[Web-SIG] WSGI 2.0 Round 2: requirements and call for interest

Graham Dumpleton graham.dumpleton at gmail.com
Tue Jan 5 06:57:57 EST 2016


> On 5 Jan 2016, at 10:26 PM, Cory Benfield <cory at lukasa.co.uk> wrote:
> 
> Forwarding this message from the django-developers list.
> 
> Hi Cory,
> 
> I’m not subscribed to web-sig but I read the discussion there. Feel free to forward my answer to the group if you think it’s useful.
> 
> I have roughly the same convictions as Graham Dumpleton. If you want to support HTTP/2 and WebSockets, don’t start with design decisions anchored in CGI. Figure out what a simple and flexible API for these new protocols would be, specify it, implement it, and make sure it degrades gracefully to HTTP/1. You may be able to channel most of the communication through a single generator, but it’s unclear to me that this will be the most convenient design.
> 
> If you want to improve WSGI, here’s a list of mistakes or shortcomings in PEP 3333 that you can take a stab at. There’s a general theme: for a specification that looks at the future, I believe that making modern PaaS-based deployments secure by default matters more than not implementing anything beyond what’s available in legacy CGI-based deployments.
> 
> 1. WSGI is prone to header injection vulnerabilities issues by design due to the conversion of HTTP headers to CGI-style environment variables: if the server doesn’t specifically prevent it, X-Foo and X_Foo both become HTTP_X_Foo. I don’t believe it’s a good choice to destructively encode headers, expect applications to undo the damage somehow, and introduce security vulnerabilities in the process. If mimicking CGI is still considered a must-have — 1% of current Python web programmers may have heard about it, most of them from PEP 3333 — then that burden should be pushed onto the server, not the application.

FWIW, Apache 2.4 will discard headers which would use underscore, as well as many other characters. Basically it probably only accepts alphanumeric and ‘-‘ in original name.

In mod_wsgi, it does the same thing, even for Apache 2.2 where it wasn’t done.

So with mod_wsgi at least you are safe. Or at least if not still using some ancient mod_wsgi version. (Death to LTS Linux versions and out of date packages) :-)

The nginx server if used as a front end and where it is populating CGI like variables for passing to a builtin module such as uWSGI will also I believe discard headers which don’t match that requirement as well.

I can’t remember if gunicorn was updated to do something similar, or whether when uWSGI isn’t used behind nginx via its uwsgi protocol, but instead listens publicly via HTTP whether it does it either. 

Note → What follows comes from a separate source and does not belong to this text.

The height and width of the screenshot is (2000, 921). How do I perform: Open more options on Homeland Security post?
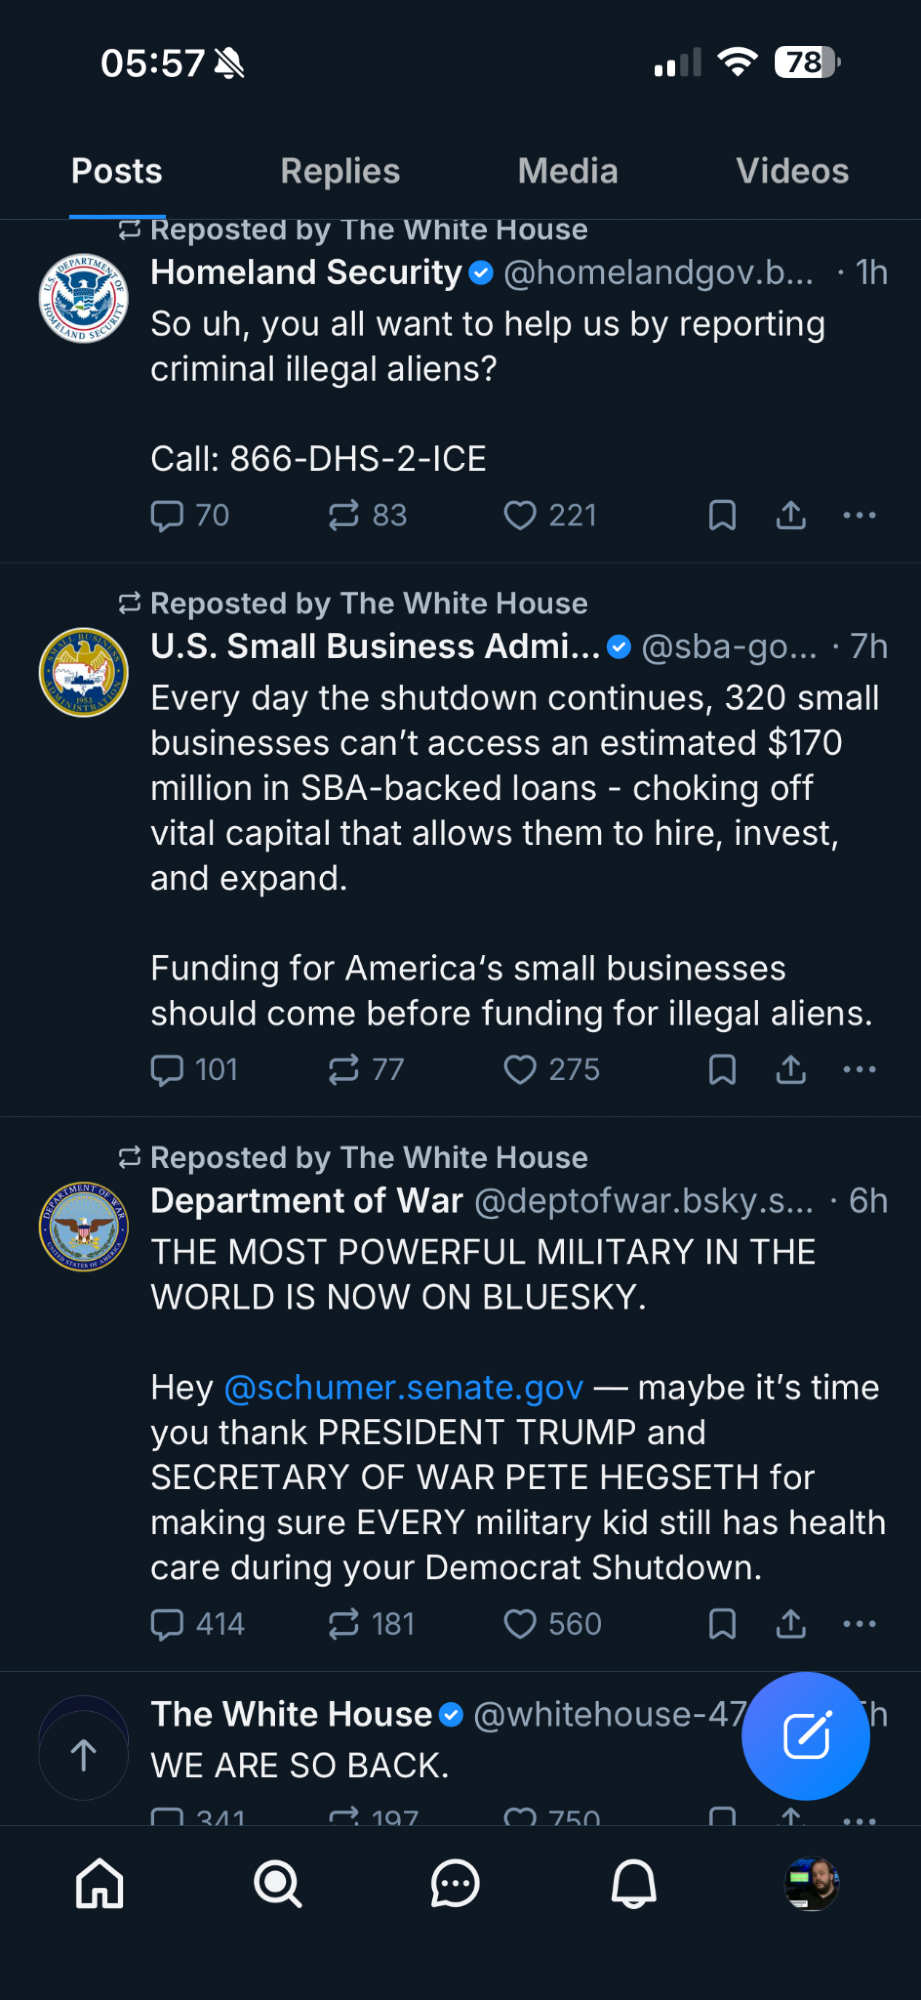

> 2. More generally, I fail to see how mixing HTTP headers, server-related inputs, and environment variables in a dict adds values. It prevents iterating on each collection separately. It only makes sense if not offering more features than CGI is a design goal; in that case, this discussion doesn’t serve a purpose anyway. It would be nicer and possibly more secure if the application received separately:
> 
> a. Configuration information, which servers could read from environment variables by default for backwards compatibility, but could also get through more secure channels and restrict to what the application needs in order to better isolate it from the entire OS.

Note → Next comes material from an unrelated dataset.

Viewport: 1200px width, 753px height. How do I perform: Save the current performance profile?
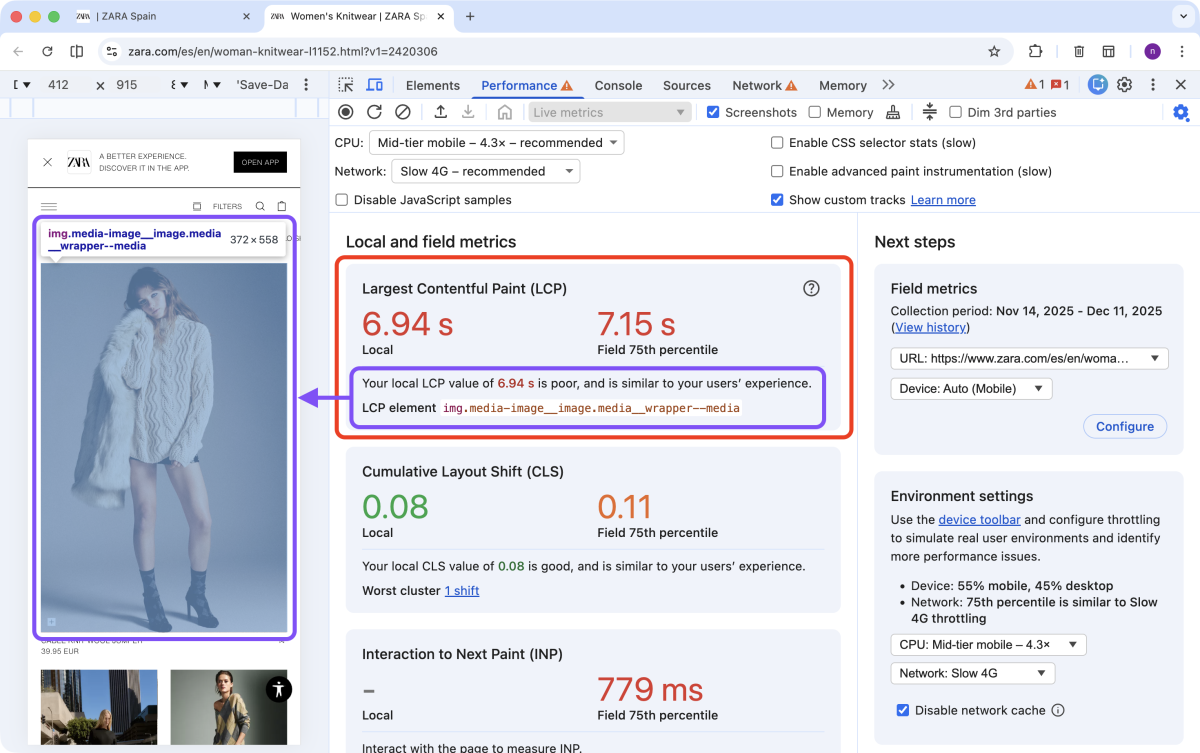coord(468,112)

I have always had a bit of a beef with the way that the use of environment variables for configuration was promoted by the 12 factor manifesto. It grew out of how a specific hosting service did things and ignored that various web servers used configuration files instead or did things in other ways. Of course the hosting service made it difficult to impossible to use some of those traditional web servers, so they were safe in their narrow view of things.

Anyway, if environment variables were used where appropriate and with an intermediate mapping layer within Python web applications that would have been fine. The problem was that you started to see direct lookup of environment variables deep in code bases. So people wedded themselves to use of environment variables.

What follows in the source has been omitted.